## [Problem requirements]
Please filter the listing for the string "three" and copy each matching line.

## [Supplied material]
+++

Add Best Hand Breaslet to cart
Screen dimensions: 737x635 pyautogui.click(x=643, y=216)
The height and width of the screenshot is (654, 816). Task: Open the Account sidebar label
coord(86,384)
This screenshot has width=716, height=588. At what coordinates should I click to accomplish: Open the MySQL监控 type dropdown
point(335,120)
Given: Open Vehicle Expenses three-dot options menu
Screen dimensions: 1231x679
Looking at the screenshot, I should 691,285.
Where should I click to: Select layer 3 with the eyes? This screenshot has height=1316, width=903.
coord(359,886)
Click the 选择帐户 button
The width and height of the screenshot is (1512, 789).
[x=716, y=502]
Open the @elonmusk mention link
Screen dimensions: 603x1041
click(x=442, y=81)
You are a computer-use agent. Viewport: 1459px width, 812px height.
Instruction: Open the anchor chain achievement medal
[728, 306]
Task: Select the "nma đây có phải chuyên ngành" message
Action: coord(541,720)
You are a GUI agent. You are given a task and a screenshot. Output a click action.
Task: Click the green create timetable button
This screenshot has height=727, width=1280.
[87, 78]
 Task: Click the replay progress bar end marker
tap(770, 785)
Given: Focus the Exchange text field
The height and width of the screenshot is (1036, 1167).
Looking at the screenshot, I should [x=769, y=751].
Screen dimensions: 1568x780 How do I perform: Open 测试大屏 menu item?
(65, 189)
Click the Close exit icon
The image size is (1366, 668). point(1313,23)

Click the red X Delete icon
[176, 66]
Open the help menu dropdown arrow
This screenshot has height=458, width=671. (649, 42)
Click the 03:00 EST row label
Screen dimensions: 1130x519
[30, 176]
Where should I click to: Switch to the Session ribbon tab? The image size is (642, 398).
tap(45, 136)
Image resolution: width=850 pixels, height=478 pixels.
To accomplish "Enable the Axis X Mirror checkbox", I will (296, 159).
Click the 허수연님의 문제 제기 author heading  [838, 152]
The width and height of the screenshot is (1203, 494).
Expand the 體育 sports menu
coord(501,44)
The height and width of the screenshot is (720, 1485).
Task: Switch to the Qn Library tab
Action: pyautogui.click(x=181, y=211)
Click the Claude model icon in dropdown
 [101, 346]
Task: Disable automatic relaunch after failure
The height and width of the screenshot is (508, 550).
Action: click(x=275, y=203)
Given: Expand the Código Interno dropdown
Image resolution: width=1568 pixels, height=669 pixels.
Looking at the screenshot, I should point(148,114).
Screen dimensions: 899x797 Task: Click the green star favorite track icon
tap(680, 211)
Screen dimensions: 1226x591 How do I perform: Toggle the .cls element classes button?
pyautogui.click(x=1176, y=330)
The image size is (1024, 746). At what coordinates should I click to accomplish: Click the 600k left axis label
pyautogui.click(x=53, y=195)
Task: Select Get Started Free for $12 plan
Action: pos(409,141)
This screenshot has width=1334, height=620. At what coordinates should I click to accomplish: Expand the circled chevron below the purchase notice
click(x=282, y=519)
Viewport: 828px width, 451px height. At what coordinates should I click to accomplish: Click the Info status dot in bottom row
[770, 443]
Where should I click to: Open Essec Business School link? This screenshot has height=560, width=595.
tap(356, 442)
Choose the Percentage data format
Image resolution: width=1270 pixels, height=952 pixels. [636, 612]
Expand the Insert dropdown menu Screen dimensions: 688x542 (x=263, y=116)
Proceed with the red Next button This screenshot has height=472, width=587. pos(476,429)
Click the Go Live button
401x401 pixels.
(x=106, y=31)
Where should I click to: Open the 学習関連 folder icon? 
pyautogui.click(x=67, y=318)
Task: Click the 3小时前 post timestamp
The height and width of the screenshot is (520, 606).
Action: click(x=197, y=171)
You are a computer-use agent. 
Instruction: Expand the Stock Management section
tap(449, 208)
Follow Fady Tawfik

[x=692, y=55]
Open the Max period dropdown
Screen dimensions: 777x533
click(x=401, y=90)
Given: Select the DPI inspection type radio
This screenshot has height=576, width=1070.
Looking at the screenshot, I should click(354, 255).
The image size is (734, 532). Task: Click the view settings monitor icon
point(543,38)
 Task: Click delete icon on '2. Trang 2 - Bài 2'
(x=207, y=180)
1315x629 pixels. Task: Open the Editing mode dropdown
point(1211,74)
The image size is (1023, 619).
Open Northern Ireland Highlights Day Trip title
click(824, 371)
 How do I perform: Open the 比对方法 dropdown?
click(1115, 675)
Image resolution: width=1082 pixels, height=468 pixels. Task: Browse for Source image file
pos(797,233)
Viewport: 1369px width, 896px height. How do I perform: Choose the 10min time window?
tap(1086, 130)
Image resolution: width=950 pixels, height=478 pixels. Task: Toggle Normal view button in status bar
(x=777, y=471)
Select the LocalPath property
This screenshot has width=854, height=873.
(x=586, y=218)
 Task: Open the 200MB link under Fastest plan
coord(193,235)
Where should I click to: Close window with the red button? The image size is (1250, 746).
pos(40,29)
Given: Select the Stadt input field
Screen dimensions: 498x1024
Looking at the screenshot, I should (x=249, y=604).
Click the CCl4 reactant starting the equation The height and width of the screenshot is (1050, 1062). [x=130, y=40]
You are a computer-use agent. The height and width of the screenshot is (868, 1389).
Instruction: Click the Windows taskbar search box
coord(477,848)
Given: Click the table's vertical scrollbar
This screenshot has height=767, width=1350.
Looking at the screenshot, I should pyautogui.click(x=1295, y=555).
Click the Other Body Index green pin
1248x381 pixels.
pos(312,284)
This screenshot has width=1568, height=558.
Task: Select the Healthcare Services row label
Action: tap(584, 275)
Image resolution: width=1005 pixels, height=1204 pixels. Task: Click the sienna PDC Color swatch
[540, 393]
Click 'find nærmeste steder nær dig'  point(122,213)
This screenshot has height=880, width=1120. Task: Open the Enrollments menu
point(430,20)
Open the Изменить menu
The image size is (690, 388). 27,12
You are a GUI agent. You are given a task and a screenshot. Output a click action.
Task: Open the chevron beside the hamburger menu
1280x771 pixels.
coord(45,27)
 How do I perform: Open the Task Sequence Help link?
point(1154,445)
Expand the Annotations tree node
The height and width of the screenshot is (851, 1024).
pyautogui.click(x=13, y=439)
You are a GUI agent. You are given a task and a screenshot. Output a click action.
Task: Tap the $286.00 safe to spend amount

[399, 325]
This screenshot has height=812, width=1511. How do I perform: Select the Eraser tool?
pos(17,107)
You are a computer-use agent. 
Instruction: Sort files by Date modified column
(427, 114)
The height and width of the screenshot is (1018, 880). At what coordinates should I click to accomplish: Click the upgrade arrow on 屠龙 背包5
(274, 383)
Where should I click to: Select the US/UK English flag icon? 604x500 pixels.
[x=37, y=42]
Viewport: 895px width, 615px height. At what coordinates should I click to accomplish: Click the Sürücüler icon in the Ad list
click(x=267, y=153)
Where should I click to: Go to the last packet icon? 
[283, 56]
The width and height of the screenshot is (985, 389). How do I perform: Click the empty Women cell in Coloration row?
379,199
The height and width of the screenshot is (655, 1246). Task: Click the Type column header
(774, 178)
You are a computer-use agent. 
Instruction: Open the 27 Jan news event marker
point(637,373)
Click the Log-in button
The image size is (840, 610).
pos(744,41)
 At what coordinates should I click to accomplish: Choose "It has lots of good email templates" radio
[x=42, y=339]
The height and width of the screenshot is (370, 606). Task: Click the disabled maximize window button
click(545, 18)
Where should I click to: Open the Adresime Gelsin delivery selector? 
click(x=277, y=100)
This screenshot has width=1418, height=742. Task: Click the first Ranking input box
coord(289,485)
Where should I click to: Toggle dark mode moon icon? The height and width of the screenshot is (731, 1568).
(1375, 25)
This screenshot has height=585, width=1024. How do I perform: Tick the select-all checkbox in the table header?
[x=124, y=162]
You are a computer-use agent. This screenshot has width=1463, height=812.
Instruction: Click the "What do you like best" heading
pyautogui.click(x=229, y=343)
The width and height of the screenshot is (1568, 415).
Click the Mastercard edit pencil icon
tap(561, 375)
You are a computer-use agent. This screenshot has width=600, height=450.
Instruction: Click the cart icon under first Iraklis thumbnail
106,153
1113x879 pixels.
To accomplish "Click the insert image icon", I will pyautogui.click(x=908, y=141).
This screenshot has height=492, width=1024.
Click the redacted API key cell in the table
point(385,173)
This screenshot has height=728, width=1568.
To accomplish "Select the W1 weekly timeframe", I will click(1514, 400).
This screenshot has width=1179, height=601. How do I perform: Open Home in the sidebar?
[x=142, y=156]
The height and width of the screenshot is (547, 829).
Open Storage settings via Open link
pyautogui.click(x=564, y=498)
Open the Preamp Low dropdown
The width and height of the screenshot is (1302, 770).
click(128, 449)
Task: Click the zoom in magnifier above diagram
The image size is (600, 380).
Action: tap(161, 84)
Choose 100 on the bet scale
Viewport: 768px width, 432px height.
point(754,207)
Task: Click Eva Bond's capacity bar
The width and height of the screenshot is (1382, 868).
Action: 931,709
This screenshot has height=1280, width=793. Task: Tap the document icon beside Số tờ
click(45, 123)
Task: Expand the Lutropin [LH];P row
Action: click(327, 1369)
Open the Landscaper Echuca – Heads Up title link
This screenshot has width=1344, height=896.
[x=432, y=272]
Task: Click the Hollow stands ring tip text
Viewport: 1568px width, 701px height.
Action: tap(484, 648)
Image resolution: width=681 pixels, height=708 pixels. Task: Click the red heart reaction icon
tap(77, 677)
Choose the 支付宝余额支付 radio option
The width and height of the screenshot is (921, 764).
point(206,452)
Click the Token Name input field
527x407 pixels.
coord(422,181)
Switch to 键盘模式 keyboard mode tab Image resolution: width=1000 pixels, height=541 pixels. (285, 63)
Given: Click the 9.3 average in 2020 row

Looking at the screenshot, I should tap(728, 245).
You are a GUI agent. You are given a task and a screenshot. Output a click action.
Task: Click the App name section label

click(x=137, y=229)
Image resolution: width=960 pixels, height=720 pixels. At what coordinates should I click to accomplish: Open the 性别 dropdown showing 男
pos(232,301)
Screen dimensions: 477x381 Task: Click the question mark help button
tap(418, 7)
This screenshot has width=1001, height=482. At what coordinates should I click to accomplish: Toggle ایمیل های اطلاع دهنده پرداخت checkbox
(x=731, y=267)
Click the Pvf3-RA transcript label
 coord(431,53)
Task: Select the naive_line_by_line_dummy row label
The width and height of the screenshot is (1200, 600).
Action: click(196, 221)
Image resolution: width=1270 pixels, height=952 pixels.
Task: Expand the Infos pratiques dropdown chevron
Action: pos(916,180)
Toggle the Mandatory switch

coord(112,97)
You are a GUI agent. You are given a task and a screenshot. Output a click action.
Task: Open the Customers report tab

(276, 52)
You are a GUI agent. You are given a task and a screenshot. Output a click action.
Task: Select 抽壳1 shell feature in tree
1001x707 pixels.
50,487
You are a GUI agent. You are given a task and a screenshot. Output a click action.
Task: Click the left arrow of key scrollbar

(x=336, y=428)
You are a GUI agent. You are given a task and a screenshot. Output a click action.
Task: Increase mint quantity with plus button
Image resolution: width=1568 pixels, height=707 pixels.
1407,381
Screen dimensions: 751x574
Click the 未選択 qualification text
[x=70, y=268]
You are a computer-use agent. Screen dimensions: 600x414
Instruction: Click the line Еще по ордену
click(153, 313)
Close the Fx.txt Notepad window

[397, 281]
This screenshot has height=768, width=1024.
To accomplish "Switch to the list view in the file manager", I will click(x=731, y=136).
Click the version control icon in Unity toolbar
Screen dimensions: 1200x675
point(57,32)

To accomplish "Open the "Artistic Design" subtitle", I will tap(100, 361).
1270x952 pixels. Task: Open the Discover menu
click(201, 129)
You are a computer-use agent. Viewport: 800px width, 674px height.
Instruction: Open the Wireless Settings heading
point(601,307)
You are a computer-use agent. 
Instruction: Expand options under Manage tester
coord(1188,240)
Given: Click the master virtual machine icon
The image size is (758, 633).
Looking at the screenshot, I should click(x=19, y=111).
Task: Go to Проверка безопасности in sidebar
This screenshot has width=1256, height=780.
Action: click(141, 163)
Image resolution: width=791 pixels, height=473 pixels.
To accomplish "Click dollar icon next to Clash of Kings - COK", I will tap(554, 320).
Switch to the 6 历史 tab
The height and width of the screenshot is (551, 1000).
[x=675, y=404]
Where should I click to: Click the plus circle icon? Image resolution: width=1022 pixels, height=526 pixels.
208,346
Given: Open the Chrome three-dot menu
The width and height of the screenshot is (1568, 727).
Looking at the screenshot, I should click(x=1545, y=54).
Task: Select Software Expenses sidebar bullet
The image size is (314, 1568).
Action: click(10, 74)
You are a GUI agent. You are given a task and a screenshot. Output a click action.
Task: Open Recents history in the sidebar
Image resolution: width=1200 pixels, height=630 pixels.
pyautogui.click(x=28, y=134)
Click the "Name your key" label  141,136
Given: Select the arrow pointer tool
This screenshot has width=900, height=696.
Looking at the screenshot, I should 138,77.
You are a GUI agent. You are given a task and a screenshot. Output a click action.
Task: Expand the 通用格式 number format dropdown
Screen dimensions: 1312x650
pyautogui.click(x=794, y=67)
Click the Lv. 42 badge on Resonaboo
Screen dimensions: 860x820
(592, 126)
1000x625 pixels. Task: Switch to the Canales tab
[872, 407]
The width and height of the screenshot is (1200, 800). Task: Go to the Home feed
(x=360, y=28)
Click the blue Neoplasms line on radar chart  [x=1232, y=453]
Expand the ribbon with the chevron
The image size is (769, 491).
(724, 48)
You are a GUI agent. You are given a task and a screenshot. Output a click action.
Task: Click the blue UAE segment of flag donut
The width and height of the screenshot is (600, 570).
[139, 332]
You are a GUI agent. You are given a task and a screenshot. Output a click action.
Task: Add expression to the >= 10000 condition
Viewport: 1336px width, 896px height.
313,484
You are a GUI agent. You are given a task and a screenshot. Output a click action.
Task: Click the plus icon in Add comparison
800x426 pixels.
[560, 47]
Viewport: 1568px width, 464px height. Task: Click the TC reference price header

+++

## [Task answer]
Given: Open Vehicle Expenses three-dot options menu
Given: Open the Chrome three-dot menu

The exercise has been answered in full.